* _EXERCISE GOAL_
Copy the part of the listing below that opens with the line containing "Click the step number 1" and closes with the line containing "Looking at the screenshot, I should click(x=293, y=238).", including both of those lines, word for word.
────────
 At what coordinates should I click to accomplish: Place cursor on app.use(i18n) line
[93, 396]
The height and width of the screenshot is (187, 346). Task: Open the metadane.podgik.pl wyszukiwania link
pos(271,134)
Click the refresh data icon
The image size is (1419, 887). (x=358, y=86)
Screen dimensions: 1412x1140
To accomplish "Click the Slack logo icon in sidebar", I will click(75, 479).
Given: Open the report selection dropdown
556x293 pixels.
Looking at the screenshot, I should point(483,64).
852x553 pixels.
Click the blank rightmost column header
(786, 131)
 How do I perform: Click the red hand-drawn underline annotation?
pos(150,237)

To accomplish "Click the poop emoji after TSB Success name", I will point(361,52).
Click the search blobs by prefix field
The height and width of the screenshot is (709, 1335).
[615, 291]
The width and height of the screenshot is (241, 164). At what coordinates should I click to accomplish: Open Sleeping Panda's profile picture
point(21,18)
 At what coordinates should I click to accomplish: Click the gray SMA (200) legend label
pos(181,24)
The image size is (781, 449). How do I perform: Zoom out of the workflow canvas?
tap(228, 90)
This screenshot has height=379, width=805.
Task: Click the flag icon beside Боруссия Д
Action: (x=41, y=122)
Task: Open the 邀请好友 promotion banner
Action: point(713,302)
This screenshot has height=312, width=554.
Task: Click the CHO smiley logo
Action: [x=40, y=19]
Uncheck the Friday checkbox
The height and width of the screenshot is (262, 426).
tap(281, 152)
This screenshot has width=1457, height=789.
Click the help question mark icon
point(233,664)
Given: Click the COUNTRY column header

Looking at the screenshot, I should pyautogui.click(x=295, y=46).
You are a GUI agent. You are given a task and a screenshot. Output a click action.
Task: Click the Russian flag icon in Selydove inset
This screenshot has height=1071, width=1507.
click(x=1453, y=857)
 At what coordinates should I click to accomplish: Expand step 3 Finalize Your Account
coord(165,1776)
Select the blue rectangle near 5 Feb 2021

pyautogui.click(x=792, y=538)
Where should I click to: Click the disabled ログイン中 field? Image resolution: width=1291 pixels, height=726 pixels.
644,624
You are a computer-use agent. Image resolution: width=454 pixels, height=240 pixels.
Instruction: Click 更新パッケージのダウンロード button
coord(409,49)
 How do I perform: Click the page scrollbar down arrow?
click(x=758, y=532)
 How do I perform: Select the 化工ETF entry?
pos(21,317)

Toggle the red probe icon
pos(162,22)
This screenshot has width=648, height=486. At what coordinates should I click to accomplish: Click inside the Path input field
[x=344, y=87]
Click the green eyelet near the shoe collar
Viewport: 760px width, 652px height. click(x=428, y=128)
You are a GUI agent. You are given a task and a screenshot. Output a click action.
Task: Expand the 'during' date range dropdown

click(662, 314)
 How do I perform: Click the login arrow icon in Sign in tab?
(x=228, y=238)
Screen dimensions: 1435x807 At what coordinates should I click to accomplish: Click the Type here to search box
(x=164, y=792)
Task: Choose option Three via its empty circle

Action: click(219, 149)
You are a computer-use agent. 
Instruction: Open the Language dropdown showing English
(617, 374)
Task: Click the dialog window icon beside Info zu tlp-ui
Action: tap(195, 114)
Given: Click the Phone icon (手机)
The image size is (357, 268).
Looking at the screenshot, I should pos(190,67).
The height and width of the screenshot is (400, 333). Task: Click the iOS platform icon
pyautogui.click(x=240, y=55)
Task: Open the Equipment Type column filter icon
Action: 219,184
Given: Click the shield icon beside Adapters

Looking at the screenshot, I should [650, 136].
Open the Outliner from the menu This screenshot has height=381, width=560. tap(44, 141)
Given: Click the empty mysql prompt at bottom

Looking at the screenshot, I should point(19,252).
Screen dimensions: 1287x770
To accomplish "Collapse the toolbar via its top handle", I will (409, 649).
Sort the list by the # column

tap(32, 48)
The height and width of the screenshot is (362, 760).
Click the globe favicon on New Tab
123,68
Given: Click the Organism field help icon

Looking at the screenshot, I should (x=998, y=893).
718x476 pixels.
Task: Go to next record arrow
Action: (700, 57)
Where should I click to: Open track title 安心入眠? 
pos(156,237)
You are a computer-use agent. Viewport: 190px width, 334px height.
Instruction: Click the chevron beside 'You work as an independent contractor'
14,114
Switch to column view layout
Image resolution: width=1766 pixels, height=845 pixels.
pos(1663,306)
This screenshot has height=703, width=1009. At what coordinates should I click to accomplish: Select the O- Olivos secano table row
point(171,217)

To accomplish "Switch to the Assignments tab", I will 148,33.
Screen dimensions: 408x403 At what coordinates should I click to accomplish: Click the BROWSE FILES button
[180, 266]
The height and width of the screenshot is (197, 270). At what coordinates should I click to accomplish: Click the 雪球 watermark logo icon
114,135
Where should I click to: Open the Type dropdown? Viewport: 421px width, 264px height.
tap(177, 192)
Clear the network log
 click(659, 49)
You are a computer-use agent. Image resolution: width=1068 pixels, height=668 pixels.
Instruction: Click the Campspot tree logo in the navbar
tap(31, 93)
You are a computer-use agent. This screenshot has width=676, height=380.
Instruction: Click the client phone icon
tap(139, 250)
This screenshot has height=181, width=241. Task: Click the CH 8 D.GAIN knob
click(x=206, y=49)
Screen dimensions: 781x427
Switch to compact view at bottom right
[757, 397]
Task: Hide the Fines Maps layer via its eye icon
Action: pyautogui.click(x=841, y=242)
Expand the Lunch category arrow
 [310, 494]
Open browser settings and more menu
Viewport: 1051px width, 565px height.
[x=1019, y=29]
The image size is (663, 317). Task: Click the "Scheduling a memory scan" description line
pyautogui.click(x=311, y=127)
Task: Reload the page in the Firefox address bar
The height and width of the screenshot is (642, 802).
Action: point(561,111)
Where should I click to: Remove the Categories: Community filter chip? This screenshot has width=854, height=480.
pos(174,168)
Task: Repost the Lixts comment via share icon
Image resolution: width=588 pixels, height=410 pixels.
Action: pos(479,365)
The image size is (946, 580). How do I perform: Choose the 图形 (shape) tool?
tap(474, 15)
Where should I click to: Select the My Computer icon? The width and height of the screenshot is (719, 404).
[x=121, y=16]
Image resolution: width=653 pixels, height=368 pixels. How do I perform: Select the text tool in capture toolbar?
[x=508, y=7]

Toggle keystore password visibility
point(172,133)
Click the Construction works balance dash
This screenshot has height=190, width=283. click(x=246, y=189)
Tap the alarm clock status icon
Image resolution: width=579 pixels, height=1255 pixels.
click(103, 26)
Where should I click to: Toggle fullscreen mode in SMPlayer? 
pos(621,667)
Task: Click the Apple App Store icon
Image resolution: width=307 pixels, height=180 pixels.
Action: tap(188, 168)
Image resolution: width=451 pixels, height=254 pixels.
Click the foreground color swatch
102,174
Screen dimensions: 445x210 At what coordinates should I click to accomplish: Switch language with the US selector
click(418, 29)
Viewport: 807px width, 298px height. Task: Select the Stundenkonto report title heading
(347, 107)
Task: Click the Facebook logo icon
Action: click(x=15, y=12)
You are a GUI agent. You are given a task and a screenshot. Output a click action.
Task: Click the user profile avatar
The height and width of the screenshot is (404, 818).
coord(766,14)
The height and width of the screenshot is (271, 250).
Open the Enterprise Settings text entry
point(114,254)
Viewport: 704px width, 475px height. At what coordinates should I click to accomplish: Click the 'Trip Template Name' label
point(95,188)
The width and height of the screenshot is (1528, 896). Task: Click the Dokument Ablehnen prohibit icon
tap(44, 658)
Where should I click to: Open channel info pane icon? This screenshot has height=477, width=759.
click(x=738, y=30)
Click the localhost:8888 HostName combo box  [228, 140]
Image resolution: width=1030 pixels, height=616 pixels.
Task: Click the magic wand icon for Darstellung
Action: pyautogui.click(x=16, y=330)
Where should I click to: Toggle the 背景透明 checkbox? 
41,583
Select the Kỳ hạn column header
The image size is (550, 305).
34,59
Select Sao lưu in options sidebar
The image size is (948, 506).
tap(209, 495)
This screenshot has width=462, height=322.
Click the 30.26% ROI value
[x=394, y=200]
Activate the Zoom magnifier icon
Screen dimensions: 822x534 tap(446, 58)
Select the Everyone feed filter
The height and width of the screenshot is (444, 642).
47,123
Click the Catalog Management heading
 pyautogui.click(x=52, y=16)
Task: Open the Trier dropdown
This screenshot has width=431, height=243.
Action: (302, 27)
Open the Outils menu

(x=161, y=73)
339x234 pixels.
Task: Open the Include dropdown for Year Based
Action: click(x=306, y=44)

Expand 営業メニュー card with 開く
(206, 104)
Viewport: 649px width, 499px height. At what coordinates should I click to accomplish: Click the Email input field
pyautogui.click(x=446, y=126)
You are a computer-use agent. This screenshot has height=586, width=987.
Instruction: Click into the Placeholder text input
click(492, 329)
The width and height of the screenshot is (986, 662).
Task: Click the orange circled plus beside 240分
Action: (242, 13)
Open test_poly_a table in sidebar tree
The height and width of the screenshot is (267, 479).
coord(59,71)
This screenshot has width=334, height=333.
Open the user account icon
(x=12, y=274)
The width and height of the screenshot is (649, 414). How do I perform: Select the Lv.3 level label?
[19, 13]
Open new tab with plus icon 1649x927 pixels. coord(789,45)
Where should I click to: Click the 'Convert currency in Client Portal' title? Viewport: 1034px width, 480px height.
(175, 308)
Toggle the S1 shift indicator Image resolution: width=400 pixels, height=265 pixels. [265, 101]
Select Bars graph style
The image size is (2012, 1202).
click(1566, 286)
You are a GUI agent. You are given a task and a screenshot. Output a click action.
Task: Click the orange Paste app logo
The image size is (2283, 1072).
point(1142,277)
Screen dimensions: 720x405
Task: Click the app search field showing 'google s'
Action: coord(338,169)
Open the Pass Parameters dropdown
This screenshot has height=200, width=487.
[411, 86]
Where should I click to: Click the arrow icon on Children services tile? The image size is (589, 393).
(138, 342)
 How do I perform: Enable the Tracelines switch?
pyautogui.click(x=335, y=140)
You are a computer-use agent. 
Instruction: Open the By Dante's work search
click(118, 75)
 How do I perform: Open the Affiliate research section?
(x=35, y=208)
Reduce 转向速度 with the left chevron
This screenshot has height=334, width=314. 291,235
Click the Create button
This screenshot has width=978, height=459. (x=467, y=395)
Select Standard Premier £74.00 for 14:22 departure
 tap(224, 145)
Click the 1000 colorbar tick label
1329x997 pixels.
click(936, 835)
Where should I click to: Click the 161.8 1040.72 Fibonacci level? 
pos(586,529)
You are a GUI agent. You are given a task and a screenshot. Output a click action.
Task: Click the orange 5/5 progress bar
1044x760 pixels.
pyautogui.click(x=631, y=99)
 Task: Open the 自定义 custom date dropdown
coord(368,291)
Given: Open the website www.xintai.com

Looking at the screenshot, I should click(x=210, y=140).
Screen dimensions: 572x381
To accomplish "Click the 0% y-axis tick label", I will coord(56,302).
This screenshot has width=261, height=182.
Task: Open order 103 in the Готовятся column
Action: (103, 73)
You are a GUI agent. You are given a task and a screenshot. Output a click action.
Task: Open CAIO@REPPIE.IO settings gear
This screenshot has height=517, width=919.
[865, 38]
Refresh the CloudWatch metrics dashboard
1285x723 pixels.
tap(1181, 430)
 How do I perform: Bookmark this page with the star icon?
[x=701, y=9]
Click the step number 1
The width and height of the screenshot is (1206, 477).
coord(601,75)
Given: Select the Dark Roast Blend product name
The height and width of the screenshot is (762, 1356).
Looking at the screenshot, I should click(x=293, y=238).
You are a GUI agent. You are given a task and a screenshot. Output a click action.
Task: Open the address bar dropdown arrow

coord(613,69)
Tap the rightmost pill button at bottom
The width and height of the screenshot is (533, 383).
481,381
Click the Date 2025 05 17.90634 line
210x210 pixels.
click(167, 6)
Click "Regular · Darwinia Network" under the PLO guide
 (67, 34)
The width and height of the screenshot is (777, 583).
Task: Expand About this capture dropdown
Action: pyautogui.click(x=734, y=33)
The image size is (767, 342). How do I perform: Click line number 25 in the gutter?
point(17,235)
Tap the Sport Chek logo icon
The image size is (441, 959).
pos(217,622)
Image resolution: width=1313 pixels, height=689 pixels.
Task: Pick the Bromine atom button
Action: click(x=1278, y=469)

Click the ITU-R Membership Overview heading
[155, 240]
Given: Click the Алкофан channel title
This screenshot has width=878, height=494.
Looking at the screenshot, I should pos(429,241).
────────
* _WRITTEN RESPONSE_
Click the step number 1
The width and height of the screenshot is (1206, 477).
coord(601,75)
Given: Select the Dark Roast Blend product name
The height and width of the screenshot is (762, 1356).
Looking at the screenshot, I should click(x=293, y=238).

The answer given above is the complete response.